# PROBLEM TO SOLVE:
Copy each of the following records word for word, keeping every line intact and in its original order.

# LISTING:
= = = = =
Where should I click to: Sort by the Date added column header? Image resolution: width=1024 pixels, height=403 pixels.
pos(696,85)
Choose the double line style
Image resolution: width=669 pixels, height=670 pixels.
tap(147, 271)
= = = = =
# FULL RESPONSE:
Where should I click to: Sort by the Date added column header? Image resolution: width=1024 pixels, height=403 pixels.
pos(696,85)
Choose the double line style
Image resolution: width=669 pixels, height=670 pixels.
tap(147, 271)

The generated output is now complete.